VISIONS OF TECHNOLOGY

Reviewed 3/30/2003

Visions of Technology, by Richard Rhodes

VISIONS OF TECHNOLOGY
A Century of Vital Debate About Machines, Systems and the Human World
Richard Rhodes
New York: Simon & Schuster, 1999

Rating:

5.0

High

ISBN-13 978-1-84971-336-8
ISBN 0-684-83903-2 399pp. HC/BWI $30.00

Wow! What a gold mine! "A vast wasteland". "Too cheap to meter". This book is a treasure trove of short essays on technology collected from all across the Twentieth Century. Who would have guessed that the source texts for those two well-known phrases quoted above, and many others, would be collected between the pages of a single volume? Not I, or not me.1

The majority of the selections are quite short, a page or two; some are only a paragraph, one or two sentences. There are poems and parodies of poems, a song by Loretta Lynn, lists and letters, an excerpt from a play. There are diagrams and drawings, graphs and photographs. And there is this mind-boggling quotation from U.S. Congressman James G. Fulton:

Page 208: Possibly in space the approach to vegetables might be different. Did that ever strike you—because we are thinking of three-dimensional vegetables, maybe in space, where you have a lot of sunlight, you might get a two-dimensional tomato. It might be one million miles long and as thin as a sheet of paper, aimed toward the sun—a tomato.

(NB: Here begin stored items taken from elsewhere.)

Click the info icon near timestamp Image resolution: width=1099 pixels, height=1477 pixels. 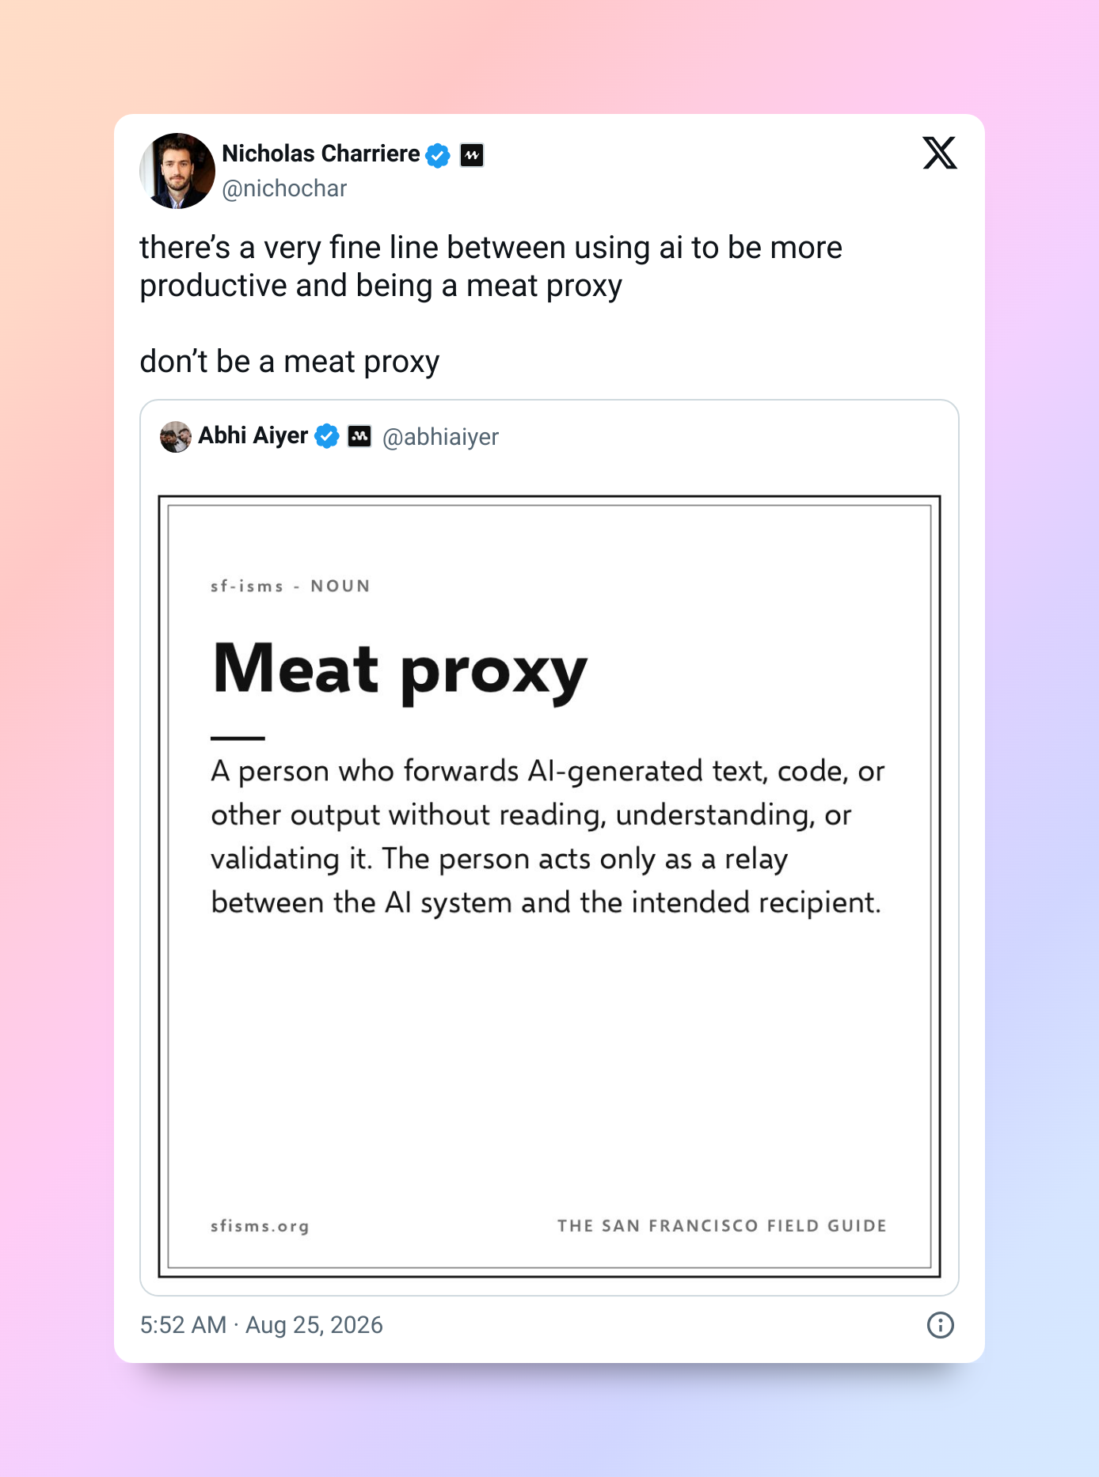[941, 1325]
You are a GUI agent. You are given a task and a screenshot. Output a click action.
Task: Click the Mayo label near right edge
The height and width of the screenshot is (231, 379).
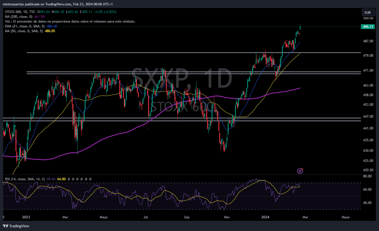pyautogui.click(x=346, y=217)
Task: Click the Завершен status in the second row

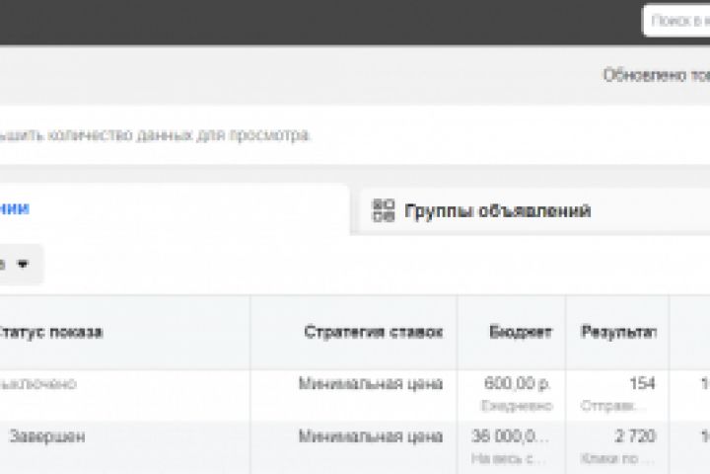Action: 47,436
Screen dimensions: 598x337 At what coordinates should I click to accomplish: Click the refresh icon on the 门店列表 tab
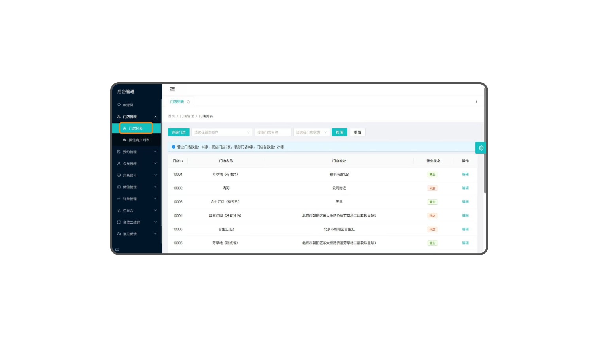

The collection is divided into four time periods:

  1. The New Technology: 1900-1933
  2. Depression and War: 1932-1945
  3. Postwar Boom: 1945-1970
  4. Yesterday, Today and Tomorrow: 1970-

A bibliography and an index follow these.

There are pearls of humor and gems of wisdom in this book. It truly belongs in everyone's library.

1 "Twenty thousand leagues beneath the sea it lays — or lies; I'm not too sure."